- Try it
After finding the line that holds "The width and" below, set down that line and the rest through the final one exactly, leaving the pictures out.

- Input records
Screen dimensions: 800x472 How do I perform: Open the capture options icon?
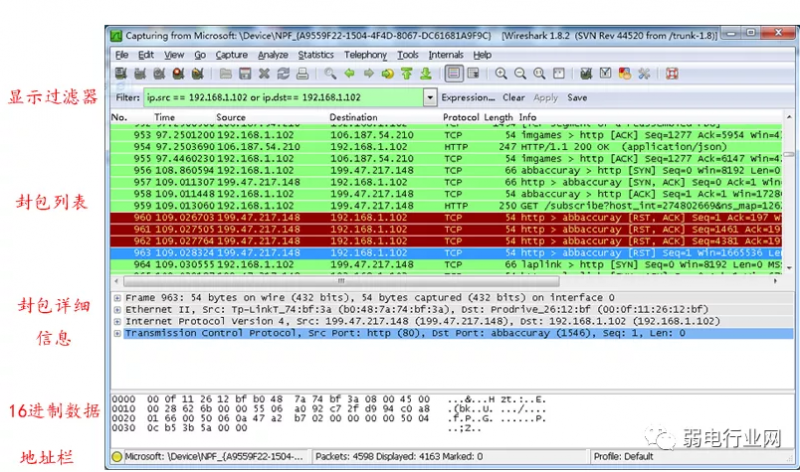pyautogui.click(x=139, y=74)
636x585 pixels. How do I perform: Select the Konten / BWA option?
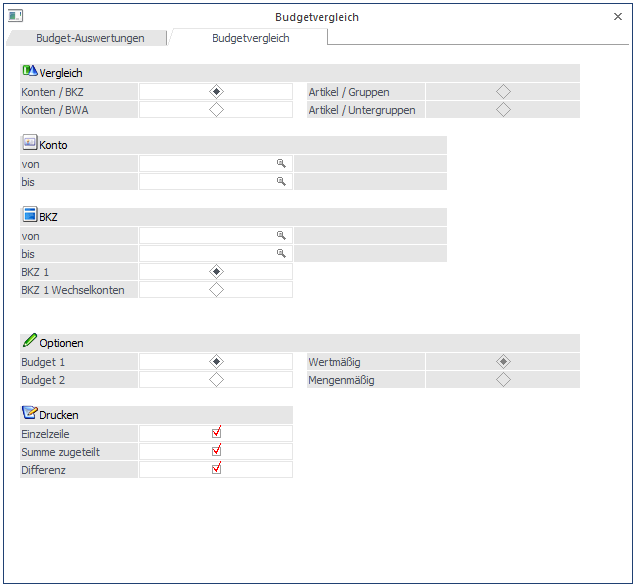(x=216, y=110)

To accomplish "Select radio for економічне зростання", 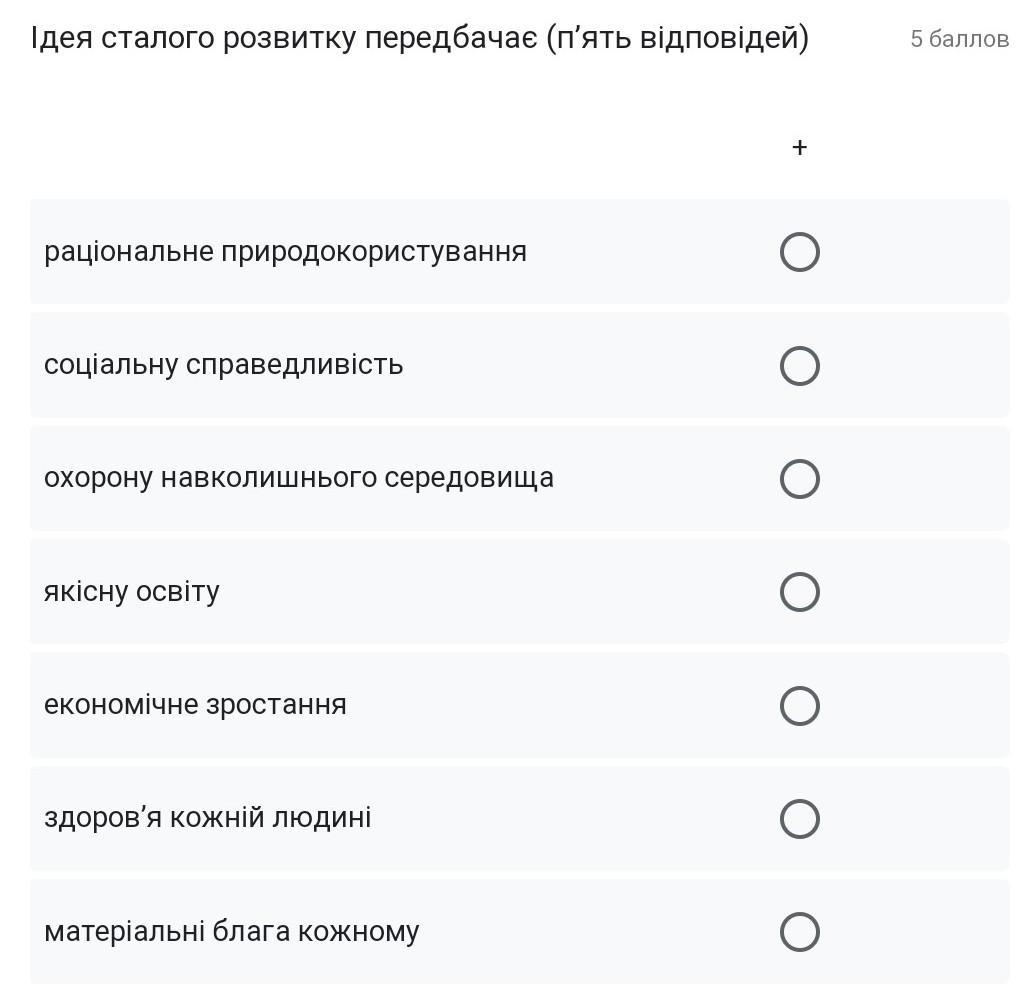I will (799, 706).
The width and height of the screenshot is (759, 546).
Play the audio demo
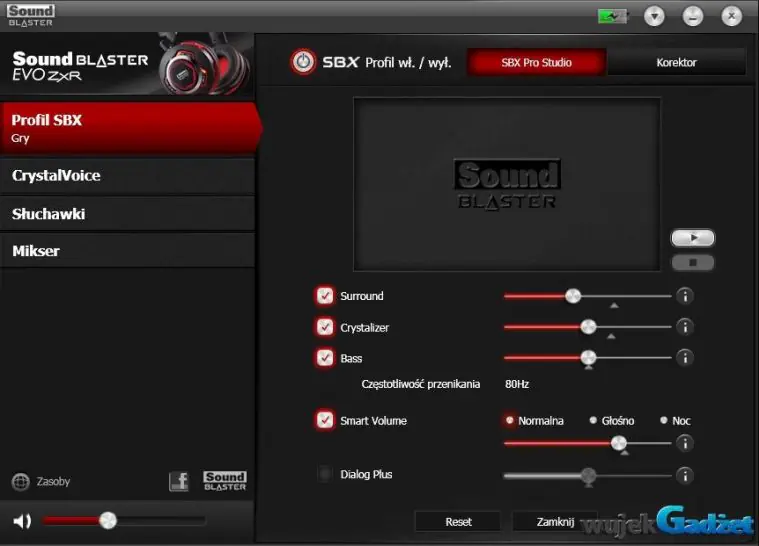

- Your response
The width and height of the screenshot is (759, 546).
Play the audio demo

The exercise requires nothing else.